Twitter’s New Restrictions: Implications for Social Analytics Platforms

Twitter’s mercurial boss, Elon Musk, has announced a host of restrictions on viewing content on the platform. The restrictions place rather stringent limits on both paid and free accounts. The official explanation from the king of controversy is that Twitter wants to limit the scraping of data by bots and AI tools. While many people have focused on the effect of these changes on Twitter’s user base, there are significant implications for social analytics platforms that source their data from the world’s premier micro-blogging platform. We sat down with ZENPULSAR’s Co-Founder and Head of Data Science, Pavel Dudko, to discuss what these changes mean for the field of social media analytics. Below are some of the key questions discussed during this interview.

Q: First of all, Pavel, what are these rather unexpected limits on Twitter content viewing all about?

PD: Musk says this is to prevent excessive data scraping. However, a lot of people take that official explanation with a grain of salt. Some allege that Twitter is trying to fight the onslaught of bots, others believe he’s out there trying to pull off another publicity stunt. My belief is that this is mostly linked to some serious technical problems that Twitter is currently struggling with. I think they simply don’t want to admit it, but there are signs that their software infrastructure is strained, and these restrictions are designed to ease the load. They are likely working hard in the background trying to address the issue, and I’d speculate that when (and if) they are able to fix their technical problems, these restrictions would either be magically scrapped or scaled back.

Having said that, it’s possible that these restrictions are driven by more than one factor. Their technical problems could be the major point, but you know Musk – he might be trying to kill multiple birds with one stone. As we are speaking now, Meta is preparing to launch “its own Twitter” – Meta Threads. This is planned for this week, possibly tomorrow (ZP: the interview was taking place on 4 July). With this restrictions announcement, Musk has certainly stolen the spotlight in the social media world. If he’s going to scrap the restrictions very soon, this could have been an attempt to dampen Meta Threads’ launch effect.

Q: In the event that these restrictions become a permanent or long-term feature, what effect will they have on social media listening and social media analytics platforms that use Twitter to source their data?

PD: Tools that rely only or mostly on Twitter will undoubtedly be affected in a major way. For us, it is a relatively minor concern. To train our NLP models that source finance-related sentiment from social media, we use 18 different sources, of which Twitter is only one. Besides Twitter, our primary sources include Reddit, LinkedIn, SeekingAlpha, Weibo, Facebook, YouTube, and Medium. Additionally, we source data from no less than 10 smaller regional finance-related forums and news sites.

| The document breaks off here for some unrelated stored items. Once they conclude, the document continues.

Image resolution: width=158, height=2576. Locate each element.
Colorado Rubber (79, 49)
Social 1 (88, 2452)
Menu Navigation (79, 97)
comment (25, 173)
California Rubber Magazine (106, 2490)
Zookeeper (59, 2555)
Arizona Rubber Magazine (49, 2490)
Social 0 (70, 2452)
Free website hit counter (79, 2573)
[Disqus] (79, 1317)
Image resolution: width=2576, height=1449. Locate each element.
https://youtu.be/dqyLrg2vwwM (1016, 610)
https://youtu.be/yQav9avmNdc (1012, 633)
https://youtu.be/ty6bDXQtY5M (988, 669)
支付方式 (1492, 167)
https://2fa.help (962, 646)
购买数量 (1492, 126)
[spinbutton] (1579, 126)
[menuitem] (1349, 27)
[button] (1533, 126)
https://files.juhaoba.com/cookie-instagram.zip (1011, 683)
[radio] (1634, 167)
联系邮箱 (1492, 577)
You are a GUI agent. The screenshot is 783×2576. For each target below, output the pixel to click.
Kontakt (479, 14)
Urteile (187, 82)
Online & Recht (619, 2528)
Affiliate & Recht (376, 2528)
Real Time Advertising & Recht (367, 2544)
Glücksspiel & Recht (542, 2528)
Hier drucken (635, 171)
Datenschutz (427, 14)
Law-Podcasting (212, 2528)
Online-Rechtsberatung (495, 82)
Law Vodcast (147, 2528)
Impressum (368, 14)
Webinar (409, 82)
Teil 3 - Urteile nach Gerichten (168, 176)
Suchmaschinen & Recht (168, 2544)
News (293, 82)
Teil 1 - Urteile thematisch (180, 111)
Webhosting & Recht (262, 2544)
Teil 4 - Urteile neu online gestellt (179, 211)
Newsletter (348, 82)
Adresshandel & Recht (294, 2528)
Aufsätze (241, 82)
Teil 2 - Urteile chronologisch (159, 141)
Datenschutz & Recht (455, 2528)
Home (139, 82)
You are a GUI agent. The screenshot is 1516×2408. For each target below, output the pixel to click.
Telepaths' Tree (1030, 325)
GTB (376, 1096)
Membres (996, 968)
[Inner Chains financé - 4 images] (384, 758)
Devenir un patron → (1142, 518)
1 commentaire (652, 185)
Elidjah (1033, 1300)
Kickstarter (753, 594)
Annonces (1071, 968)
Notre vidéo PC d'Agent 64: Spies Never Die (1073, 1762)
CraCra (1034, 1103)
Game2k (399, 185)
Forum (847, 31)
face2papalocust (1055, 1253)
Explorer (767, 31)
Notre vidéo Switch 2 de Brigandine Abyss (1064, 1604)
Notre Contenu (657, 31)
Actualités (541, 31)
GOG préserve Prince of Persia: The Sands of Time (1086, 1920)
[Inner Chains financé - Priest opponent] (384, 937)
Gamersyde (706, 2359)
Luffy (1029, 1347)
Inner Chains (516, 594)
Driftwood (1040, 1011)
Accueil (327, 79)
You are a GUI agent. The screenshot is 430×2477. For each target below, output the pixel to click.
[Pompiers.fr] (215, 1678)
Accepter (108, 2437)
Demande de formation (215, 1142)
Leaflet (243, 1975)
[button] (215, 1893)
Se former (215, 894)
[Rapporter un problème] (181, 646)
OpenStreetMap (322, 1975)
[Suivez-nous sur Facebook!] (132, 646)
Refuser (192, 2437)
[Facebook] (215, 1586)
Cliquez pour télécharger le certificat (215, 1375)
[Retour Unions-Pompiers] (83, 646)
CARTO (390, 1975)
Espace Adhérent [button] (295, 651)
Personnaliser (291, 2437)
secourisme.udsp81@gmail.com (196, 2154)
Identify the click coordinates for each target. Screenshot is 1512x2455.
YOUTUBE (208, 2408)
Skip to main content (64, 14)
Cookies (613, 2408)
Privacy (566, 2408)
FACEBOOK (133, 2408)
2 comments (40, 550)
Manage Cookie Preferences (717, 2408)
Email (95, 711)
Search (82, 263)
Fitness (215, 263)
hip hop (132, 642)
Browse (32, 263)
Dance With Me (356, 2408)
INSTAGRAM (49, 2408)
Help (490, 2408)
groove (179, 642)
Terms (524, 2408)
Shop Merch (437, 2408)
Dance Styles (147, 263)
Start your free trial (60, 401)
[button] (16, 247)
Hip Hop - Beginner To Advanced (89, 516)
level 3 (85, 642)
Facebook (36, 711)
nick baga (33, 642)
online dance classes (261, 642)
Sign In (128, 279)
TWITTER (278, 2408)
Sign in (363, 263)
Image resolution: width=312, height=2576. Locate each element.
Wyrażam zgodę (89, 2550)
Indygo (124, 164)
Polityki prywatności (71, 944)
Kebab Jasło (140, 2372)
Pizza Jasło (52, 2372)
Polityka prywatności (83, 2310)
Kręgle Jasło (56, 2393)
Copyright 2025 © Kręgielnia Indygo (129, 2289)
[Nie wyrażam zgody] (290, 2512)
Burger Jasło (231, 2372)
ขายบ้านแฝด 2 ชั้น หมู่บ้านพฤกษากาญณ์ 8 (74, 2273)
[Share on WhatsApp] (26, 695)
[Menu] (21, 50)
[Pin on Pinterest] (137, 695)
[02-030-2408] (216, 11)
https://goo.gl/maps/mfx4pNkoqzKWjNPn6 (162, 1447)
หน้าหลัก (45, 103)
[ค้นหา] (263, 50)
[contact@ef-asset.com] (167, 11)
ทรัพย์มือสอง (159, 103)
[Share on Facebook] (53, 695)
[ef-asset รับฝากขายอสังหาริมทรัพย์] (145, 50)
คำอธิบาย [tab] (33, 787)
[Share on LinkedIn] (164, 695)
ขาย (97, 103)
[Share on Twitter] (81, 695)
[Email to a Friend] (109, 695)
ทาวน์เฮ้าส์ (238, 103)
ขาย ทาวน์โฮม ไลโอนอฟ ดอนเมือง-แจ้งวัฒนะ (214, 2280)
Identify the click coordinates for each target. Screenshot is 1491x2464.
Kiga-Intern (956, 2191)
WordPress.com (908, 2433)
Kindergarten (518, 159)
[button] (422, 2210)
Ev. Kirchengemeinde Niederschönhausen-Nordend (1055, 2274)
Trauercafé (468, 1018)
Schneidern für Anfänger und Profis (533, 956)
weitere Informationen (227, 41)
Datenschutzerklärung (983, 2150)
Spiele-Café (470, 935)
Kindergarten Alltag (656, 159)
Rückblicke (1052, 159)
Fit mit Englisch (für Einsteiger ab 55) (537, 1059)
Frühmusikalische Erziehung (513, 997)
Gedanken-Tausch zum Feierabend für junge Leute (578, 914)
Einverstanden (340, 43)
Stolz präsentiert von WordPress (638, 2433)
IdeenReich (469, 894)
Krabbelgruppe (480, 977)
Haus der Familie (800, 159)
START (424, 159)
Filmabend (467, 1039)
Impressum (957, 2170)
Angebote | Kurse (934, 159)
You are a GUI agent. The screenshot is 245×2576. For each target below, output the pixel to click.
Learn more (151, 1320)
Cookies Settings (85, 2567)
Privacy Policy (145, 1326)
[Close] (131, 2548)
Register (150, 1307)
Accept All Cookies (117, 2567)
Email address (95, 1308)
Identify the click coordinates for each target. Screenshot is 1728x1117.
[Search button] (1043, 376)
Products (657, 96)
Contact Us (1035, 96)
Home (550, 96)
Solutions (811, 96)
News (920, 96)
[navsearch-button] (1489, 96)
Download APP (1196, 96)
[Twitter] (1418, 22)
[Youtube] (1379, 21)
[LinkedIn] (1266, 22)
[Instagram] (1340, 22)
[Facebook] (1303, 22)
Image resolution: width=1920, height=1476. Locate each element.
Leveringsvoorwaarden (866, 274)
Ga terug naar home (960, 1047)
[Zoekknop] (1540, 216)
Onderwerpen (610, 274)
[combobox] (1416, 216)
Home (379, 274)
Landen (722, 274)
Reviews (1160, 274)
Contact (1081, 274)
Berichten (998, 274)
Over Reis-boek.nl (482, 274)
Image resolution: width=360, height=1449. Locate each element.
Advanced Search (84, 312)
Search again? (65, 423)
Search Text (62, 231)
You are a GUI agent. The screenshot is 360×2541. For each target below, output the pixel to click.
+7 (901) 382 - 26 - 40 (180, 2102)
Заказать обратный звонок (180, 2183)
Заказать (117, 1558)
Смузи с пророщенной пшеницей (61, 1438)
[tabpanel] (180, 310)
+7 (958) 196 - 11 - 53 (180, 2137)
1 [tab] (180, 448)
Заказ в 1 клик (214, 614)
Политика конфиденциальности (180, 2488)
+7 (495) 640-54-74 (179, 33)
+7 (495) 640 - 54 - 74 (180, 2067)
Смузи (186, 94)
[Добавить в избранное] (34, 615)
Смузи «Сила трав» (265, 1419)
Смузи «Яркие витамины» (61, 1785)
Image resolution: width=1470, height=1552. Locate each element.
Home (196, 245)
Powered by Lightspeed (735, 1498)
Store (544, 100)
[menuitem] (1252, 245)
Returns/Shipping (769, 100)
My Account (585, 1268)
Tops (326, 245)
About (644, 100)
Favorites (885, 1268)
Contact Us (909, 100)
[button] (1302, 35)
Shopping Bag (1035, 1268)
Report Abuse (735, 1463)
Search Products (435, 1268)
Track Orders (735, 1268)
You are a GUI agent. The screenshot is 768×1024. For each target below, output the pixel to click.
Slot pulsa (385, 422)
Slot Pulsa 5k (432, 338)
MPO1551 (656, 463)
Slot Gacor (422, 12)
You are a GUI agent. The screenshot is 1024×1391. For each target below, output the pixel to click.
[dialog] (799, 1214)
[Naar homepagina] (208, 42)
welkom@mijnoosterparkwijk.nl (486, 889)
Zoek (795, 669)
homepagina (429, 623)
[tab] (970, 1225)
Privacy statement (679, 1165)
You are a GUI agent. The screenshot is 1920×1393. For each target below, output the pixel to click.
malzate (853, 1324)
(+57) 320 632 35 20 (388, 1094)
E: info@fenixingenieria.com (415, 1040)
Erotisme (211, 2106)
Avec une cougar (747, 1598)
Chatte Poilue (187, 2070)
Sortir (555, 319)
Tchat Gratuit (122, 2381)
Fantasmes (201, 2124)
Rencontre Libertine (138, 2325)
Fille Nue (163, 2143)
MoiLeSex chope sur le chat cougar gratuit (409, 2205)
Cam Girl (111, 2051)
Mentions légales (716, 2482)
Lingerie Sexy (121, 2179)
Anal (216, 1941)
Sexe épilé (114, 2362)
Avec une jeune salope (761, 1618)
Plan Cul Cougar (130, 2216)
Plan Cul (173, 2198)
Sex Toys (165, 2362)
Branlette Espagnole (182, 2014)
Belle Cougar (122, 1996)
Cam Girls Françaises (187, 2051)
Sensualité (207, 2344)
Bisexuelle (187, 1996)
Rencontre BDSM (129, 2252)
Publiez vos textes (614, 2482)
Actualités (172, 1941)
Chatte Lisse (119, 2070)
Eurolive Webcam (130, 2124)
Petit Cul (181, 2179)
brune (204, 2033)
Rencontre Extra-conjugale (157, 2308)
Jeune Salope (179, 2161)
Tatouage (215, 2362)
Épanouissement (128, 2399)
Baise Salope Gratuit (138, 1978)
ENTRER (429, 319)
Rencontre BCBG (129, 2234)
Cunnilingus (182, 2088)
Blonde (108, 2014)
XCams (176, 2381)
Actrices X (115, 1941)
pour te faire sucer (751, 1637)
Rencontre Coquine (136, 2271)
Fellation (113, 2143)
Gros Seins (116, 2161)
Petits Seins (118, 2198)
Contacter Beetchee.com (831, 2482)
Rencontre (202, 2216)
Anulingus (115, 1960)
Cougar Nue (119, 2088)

I’d say that our coverage of data sources is unmatched in the social analytics industry. This gives us a great hedge against what Musk has just done with those Twitter limits. The vast majority of other social analytics tools, particularly those with a finance slant, rely exclusively or very heavily on Twitter. If these restrictions aren’t lifted soon, these platforms will be hammered.

Q: What about the quality of NLP models that use Twitter data in light of these restrictions? Wouldn’t these limits have a negative impact in this area?

PD: Again, this is another area where we, as ZENPULSAR, only stand to have an edge. As you know, we have always focused heavily on the bot detection process. Our Twitter bot detection rate is around 98%. The majority of our competitors offer tools that either cannot filter bots out or have relatively weak bot detection capabilities.

This might not seem obvious, but it has some major implications for the quality of the NLP algorithms trained on Twitter data. Tools with weak or no bot detection will now have a massive difference between the amount and nature of Twitter data they use to train their NLP models. Before the restrictions, the big majority of the data they sourced from Twitter was bot-based. After the restrictions, the amount and proportion of bot-based data available to train their models will plummet. Since NLP algorithms rely heavily on training based on historical data, I’d hazard a guess that this massive difference in before vs after data will significantly weaken their models. Many of these models will even be rendered useless.

With our models, since we have always had the ability to identify bots, the difference in before vs after the restrictions data will be minimal. Due to the minimal difference, our NLP models will hardly be affected.

This is a critical point that gives us a great competitive edge when it comes to the quality of the NLP models used in social analytics tools like PUMP. When these restrictions were first announced, I immediately knew that rather than pulling my hair out, I should pat our great team on the shoulder for devoting the years of focused work to ZENPULSAR’s bot detection mechanism.